*Document segment*.
Guidelines for Judges Meeting Children who are subject to Family Proceedings
These Guidelines are produced by the Family Justice Council and approved by the President of the Family Division.
In these Guidelines:
- All references to ´child' or ´children´ are intended to include a young person or young people the subject of proceedings under the Children Act 1989.
- ´Family proceedings´ includes both public and private law cases.
- ´Judge´ includes magistrates.
- Cafcass includes CAFCASS CYMRU.
The purpose of these Guidelines is to encourage judges to enable children to feel more involved and connected with proceedings in which important decisions are made in their lives and to give them an opportunity to satisfy themselves that the Judge has understood their wishes and feelings and to understand the nature of the Judge´s task.
- In England and Wales in most cases a child´s needs, wishes and feelings are brought to the court in written form by a Cafcass officer. Nothing in this guidance document is intended to replace or undermine that responsibility.
- It is Cafcass practice to discuss with a child in a manner appropriate to their developmental understanding whether their participation in the process includes a wish to meet the Judge. If the child does not wish to meet the Judge discussions can centre on other ways of enabling the child to feel a part of the process. If the child wishes to meet the Judge, that wish should be conveyed to the Judge where appropriate.
- The primary purpose of the meeting is to benefit the child. However, it may also benefit the Judge and other family members.
- The judge is entitled to expect the lawyer for the child and/or the Cafcass officer:
- to advise whether the child wishes to meet the Judge;
- if so, to explain from the child´s perspective, the purpose of the meeting;
- to advise whether it accords with the welfare interests of the child for such a meeting take place; and
- to identify the purpose of the proposed meeting as perceived by the child´s professional representative/s.
- The other parties shall be entitled to make representations as to any proposed meeting with the Judge before the Judge decides whether or not it shall take place.
- In deciding whether or not a meeting shall take place and, if so, in what circumstances, the child´s chronological age is relevant but not determinative. Some children of 7 or even younger have a clear understanding of their circumstances and very clear views which they may wish to express.

*What you need to do*.
a - Translate this sentence from the guidelines on judges meeting children into Spanish: "The primary purpose of the meeting is to benefit the child."
b - From the guidelines on judges meeting children, quote the passage starting with "Guidelines for Judges" and going on through "Children Act 1989.".

*Collected data*.
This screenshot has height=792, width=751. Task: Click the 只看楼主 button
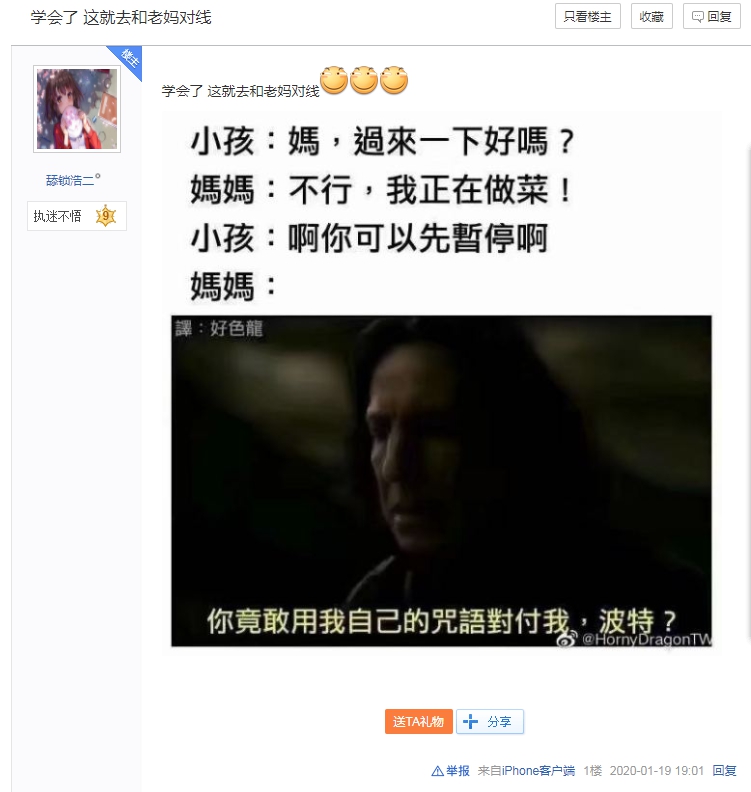587,17
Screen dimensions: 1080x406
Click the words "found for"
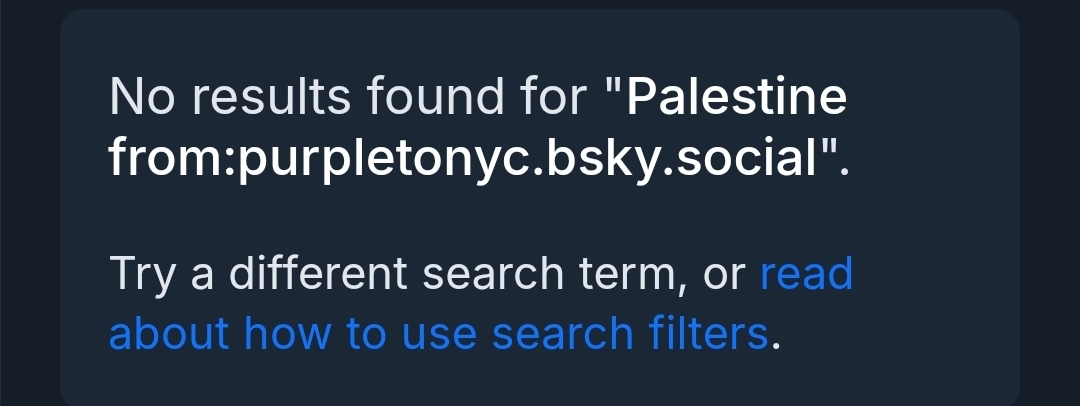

*Outputs for the tasks*.
a - El propósito principal de la reunión es beneficiar al niño.

b -
Guidelines for Judges Meeting Children who are subject to Family Proceedings
These Guidelines are produced by the Family Justice Council and approved by the President of the Family Division.
In these Guidelines:
- All references to ´child' or ´children´ are intended to include a young person or young people the subject of proceedings under the Children Act 1989.